[Start of section]

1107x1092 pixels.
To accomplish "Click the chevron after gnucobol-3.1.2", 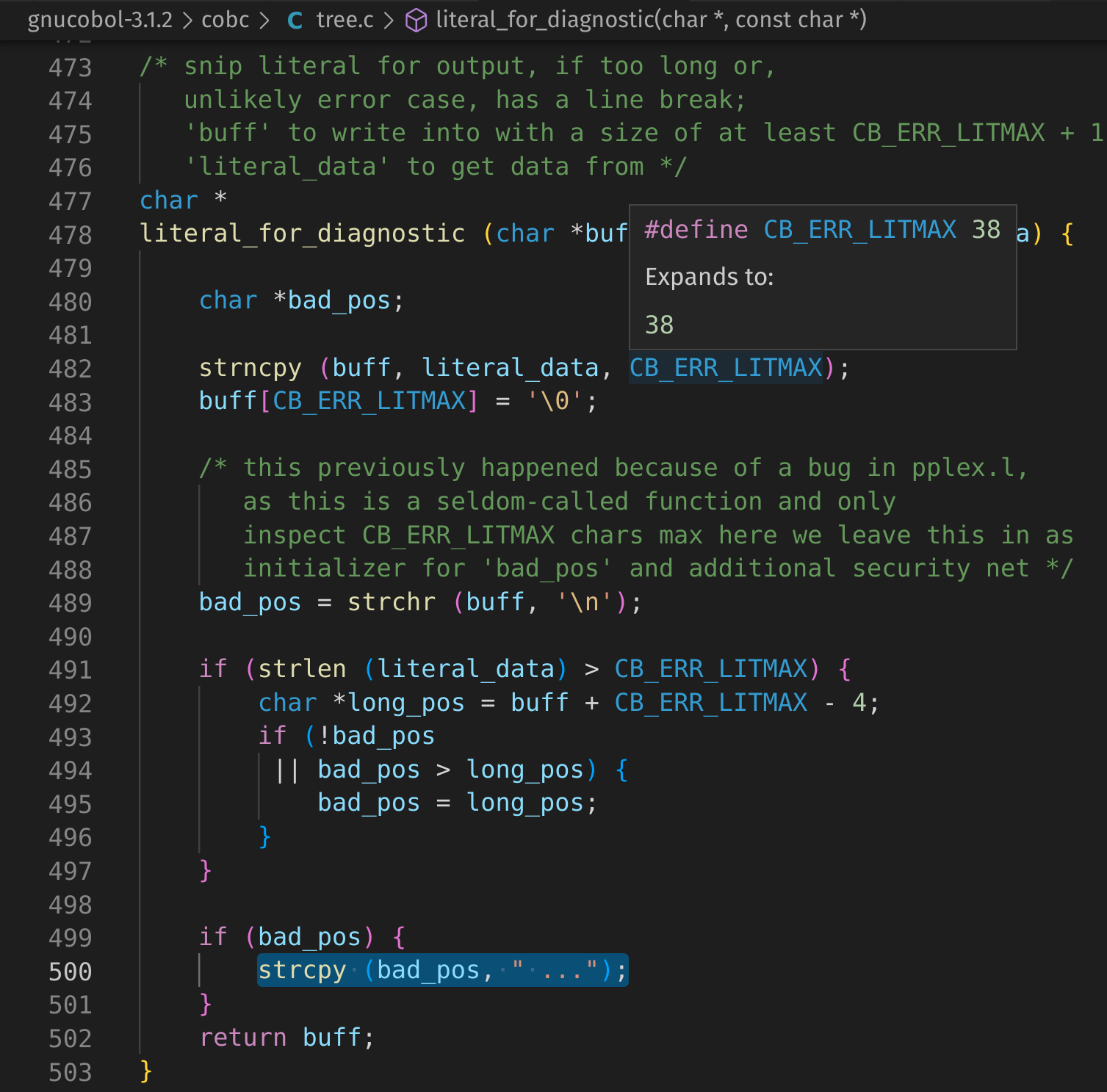I will [x=187, y=21].
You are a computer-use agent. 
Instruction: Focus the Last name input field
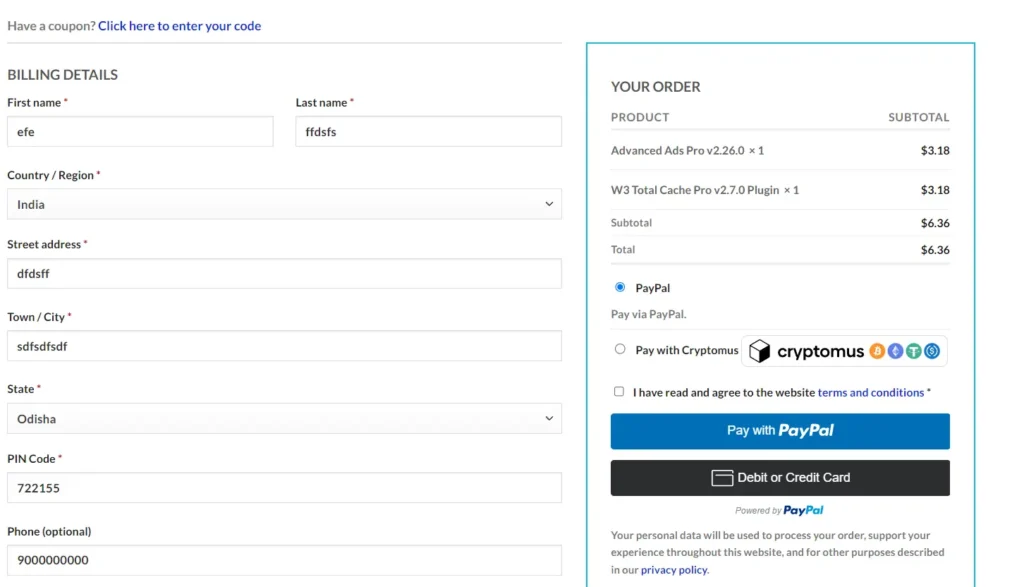428,132
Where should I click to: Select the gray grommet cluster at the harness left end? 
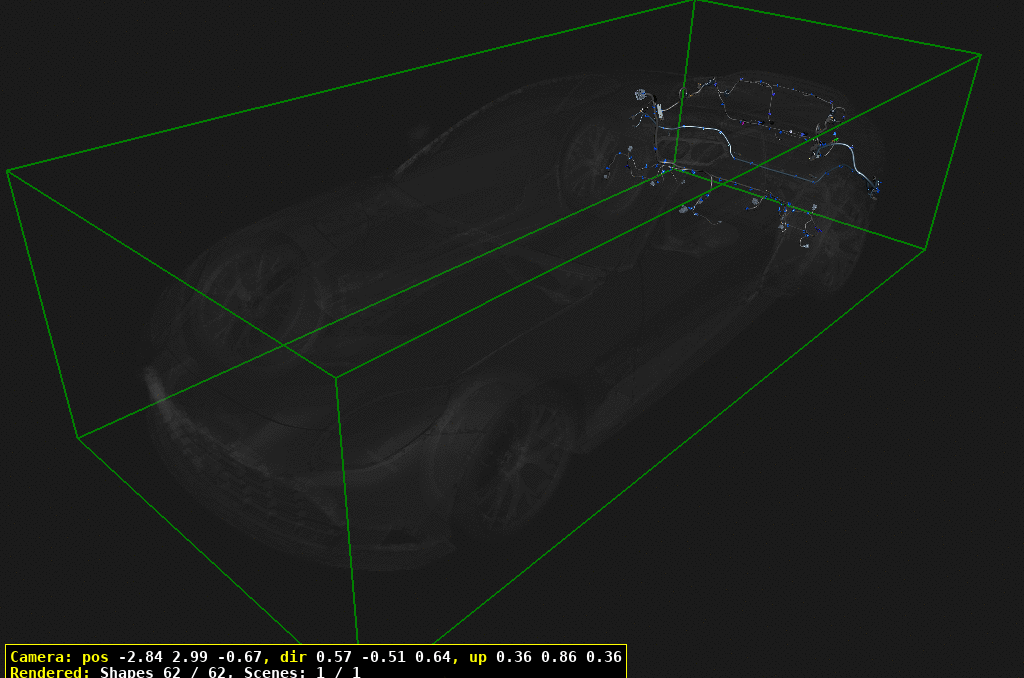(640, 94)
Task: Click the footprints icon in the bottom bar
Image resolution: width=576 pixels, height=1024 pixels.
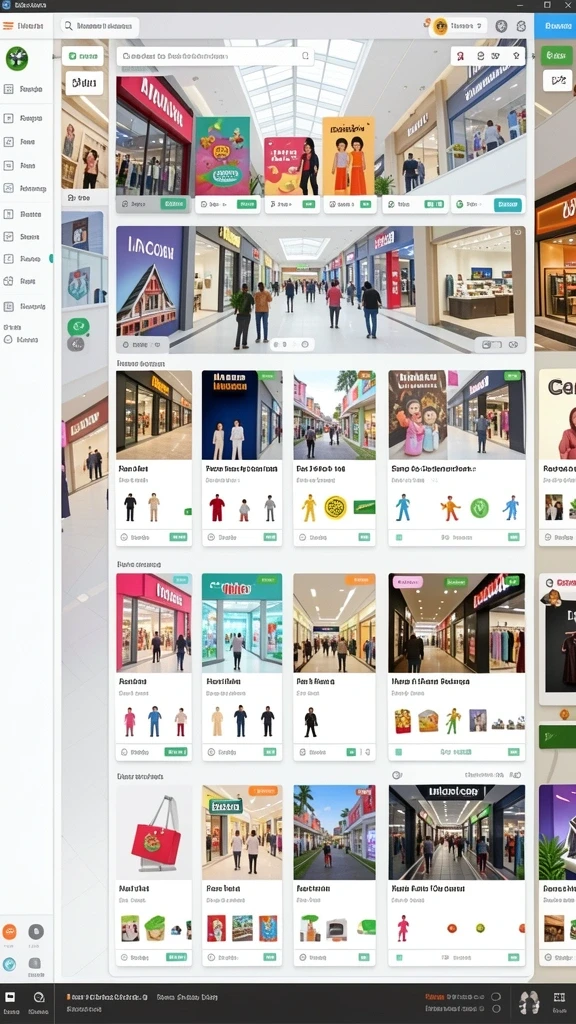Action: click(x=529, y=1002)
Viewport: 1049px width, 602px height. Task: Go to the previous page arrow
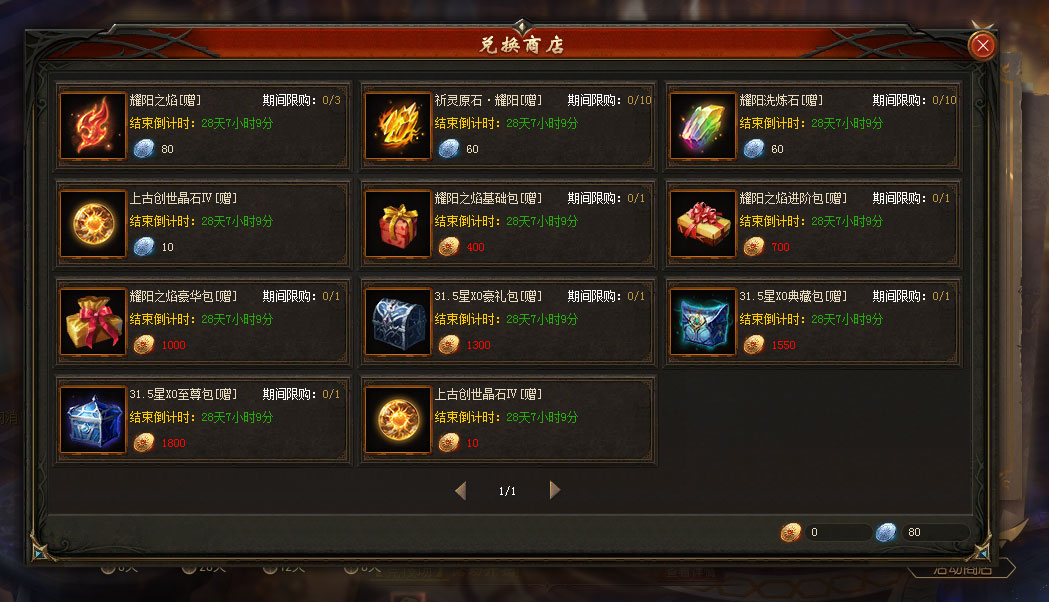460,491
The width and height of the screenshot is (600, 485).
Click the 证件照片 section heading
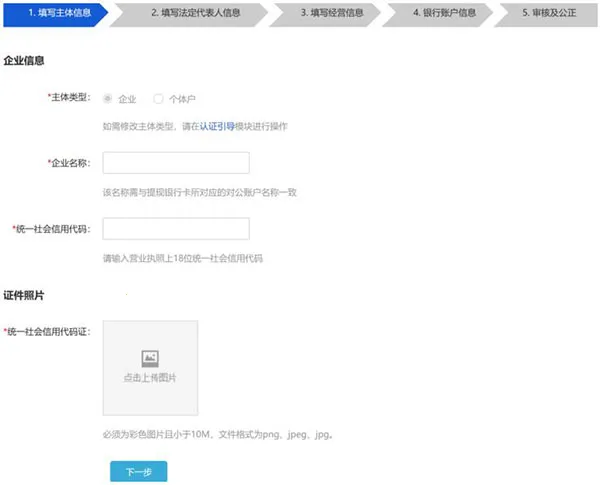pos(24,296)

[End of section]

◆ Task item
Each line from the one containing "Image resolution: width=576" through the final line of the data must be reproduced exactly, both ends included, with no pictures in the copy.

◆ Task solution
Image resolution: width=576 pixels, height=1024 pixels.
Action: click(x=529, y=1002)
Viewport: 1049px width, 602px height. Task: Go to the previous page arrow
460,491
The width and height of the screenshot is (600, 485).
Click the 证件照片 section heading
pos(24,296)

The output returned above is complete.